In all honesty, I’m really not sure there are many positives when taking the course of being the sole songwriter, but there are a host of negatives, which are often overlooked and misunderstood, in my learned opinion. This is a very involved topic, but I’m going to touch base on a couple of points that I hope will be helpful and maybe even liberating for some artists.
There are two primary reasons artists tend to want to write everything on their project. The first is ego. Many believe they have the ability to act as artist, songwriter and even producer for that matter, but it can be the farthest thing from reality and a defining reason many don’t/won’t find success. I’ve also heard a number of artists say, “I can only sing the songs I write because it is not authentic otherwise”. That’s hogwash and I’ll provide a reason why shortly.
Speaking first from the position of being able to write. Because you can sing/rap does not mean you have the ability to write. Crafting a song is a learned skill like anything else. Don’t get me wrong, there are some artists who can do it all, but there are far fewer than is perceived. Additionally, even if you are a good songwriter, it is difficult to get a project done without sounding one-dimensional, so the collaboration with other songwriters is not only beneficial, but essential.
Lastly, even if you are a very good songwriter, someone may just have a better song. I often tell artists that the end game is to have the best material, which flatters you as an artist, and also has the best prospect of connecting with the audience. The artist examples I have repeatedly given when this comes up is Stevie Wonder, Prince and Whitney Houston. Stevie and Prince could do it all (write, produce, record, etc), but then you had a Whitney Houston who could not write and knew nothing about the studio, but had powerful interpretive skills that were off the chart. All of her hit songs were written for her. I remember being in a music seminar a number of years ago and Clive Davis was the guest speaker. He told the story of Whiten Houston coming to him asking about writing because her management suggested it was an income stream she should partake of. Clive said his response to Whitney was, “If you can bring me a You Give Good Love, or The Greatest Love of All, then you can be the writer”, but that was not Whitney’s ability. Despite not writing one hit song, Whitney Houston only became a superstar ;-).

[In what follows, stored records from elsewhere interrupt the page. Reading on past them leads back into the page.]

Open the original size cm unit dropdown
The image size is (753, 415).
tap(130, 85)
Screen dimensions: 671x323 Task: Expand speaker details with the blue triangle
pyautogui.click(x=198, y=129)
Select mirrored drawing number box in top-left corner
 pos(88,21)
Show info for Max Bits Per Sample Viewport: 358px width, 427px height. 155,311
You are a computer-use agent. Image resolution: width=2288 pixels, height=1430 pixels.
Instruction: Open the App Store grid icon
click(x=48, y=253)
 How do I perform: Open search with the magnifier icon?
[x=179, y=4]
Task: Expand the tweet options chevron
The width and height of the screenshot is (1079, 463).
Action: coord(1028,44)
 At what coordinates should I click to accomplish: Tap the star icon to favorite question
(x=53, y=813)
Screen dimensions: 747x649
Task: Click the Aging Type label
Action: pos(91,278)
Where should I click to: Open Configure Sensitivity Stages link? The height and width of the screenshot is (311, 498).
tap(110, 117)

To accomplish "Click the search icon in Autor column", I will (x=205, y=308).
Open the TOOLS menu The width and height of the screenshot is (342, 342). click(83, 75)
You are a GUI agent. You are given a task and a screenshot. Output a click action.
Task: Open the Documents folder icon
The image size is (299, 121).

The other primary reason the artist wants to write I just touched on in the last paragraph…publishing! In today’s music world, I think most artists (if not all) understand that songwriting and publishing is another income stream, which they want to get a piece of. Everyone knows publishing like the ubiquity of knowing the term ProTools…even if they know nothing else about recording. Some artist’s managers even push the artist to become the songwriter to make additional income; which they just happen to get a piece of…a small motivating factor I might add. The argument seems clear and convincing, but it is quite short sighted. The caveat being if you are not a good songwriter, there will be no publishing money to be had and you will likely hamper your career and success. Sadly, I have seen not only neophytes, but veterans as well making this mistake over and over again.
As shared, there are other considerations and pieces to this puzzle, but as an entry-level conversation, this is something that I hope will be beneficial for emerging and older artists. In closing, if you are unclear of what to do when considering if you should be the sole songwriter, maybe consider the old adage of not cutting off your nose to spite your face.